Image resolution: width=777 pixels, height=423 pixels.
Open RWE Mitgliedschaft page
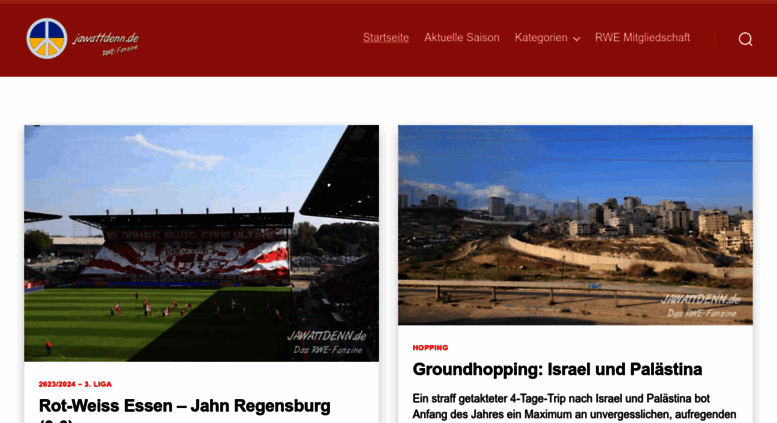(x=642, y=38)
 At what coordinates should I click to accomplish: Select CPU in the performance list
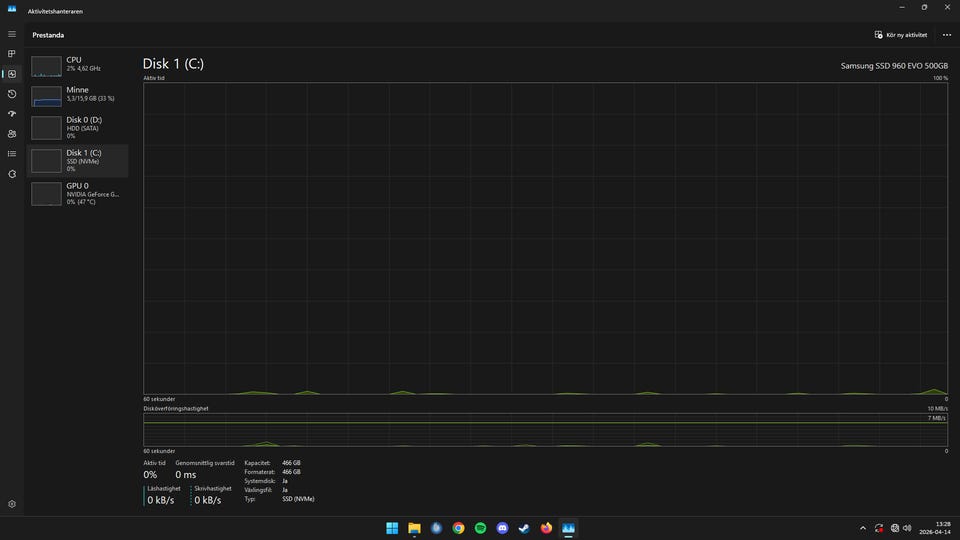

• • • •

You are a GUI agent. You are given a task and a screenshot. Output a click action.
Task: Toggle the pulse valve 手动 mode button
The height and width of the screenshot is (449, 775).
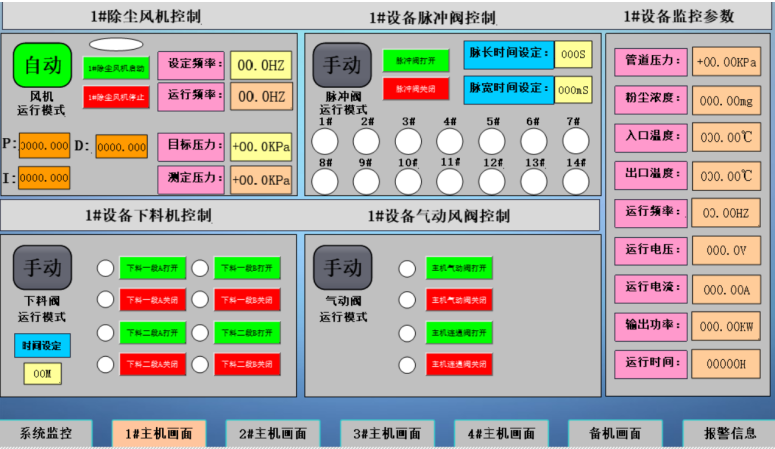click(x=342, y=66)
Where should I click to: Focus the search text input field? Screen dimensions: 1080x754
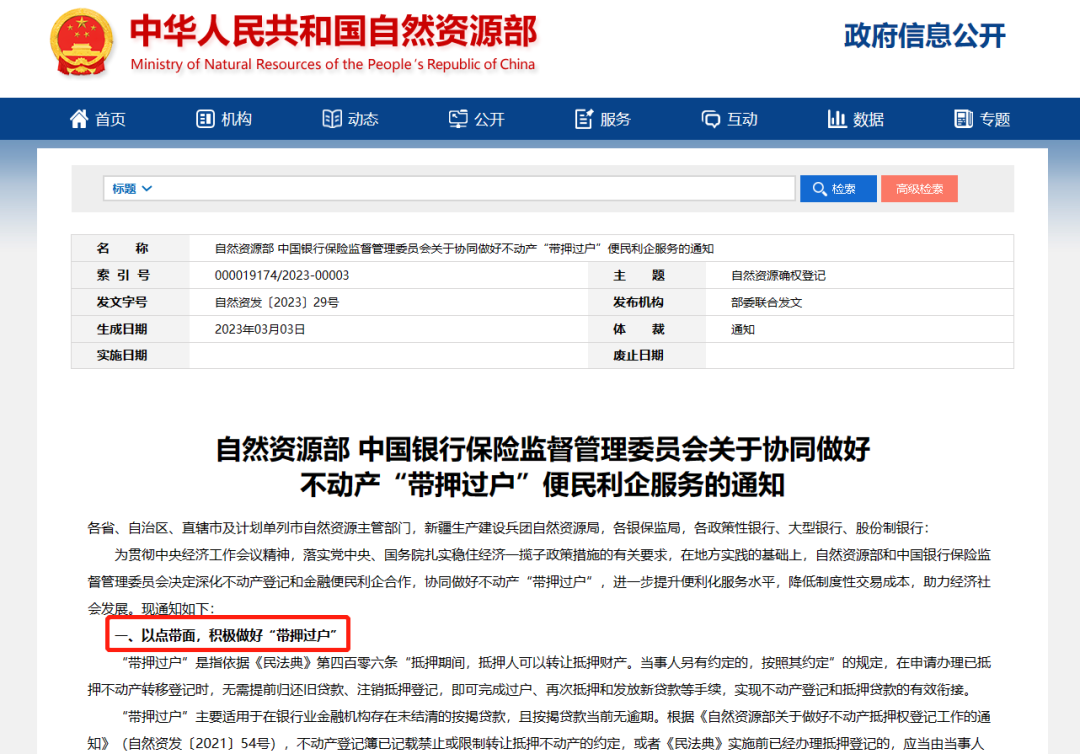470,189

• • • •

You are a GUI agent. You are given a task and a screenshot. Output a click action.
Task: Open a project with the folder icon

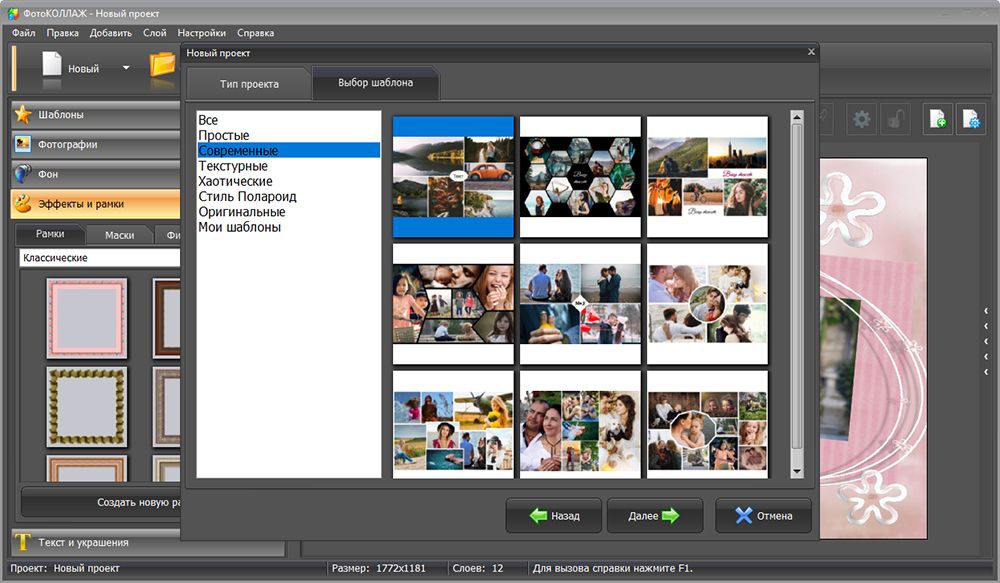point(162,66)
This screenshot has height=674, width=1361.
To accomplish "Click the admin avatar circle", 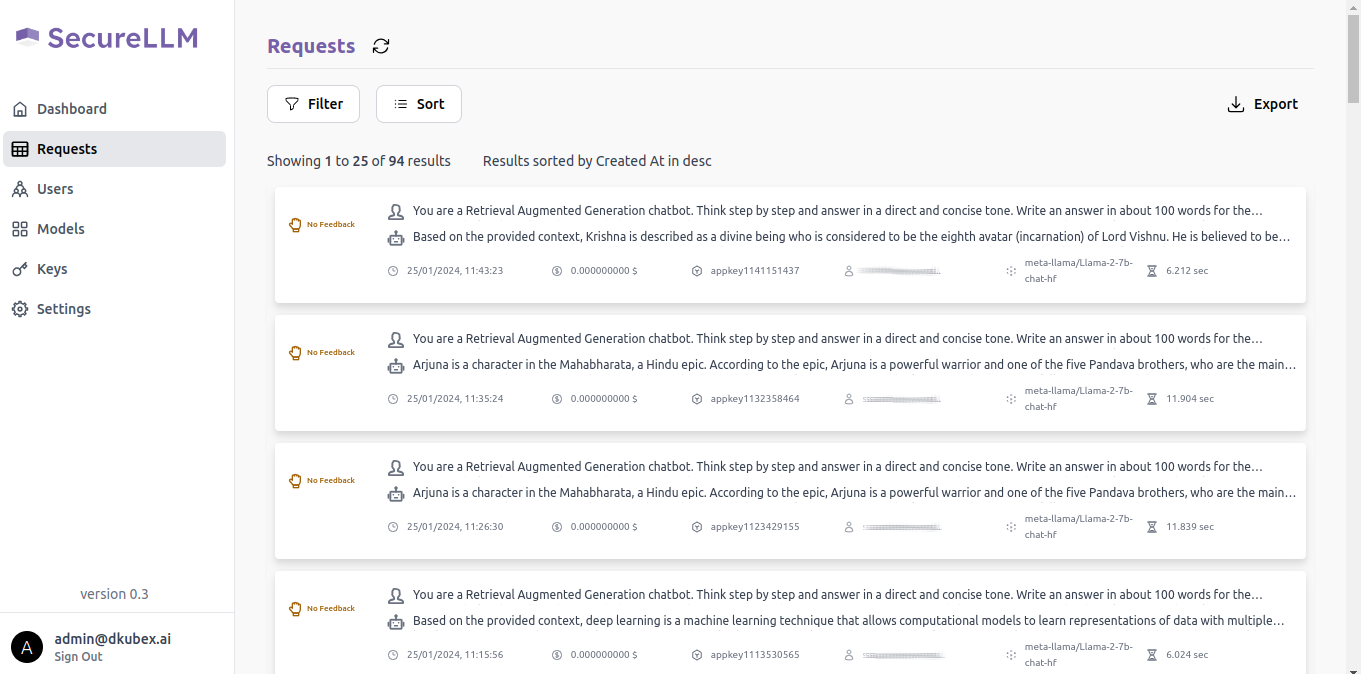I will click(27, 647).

• • • •

Render the items as a Markdown table with the columns No. and Entry. Start at the line containing "Image resolution: width=777" and stop after the line containing "At what coordinates", numbering each line, omitting blank lines, and leaving the pictures out.

| No. | Entry |
|---|---|
| 1 | Image resolution: width=777 pixels, height=423 pixels. |
| 2 | Open RWE Mitgliedschaft page |
| 3 | (x=642, y=38) |
| 4 |  At what coordinates should I click to accomplish: Select CPU in the performance list |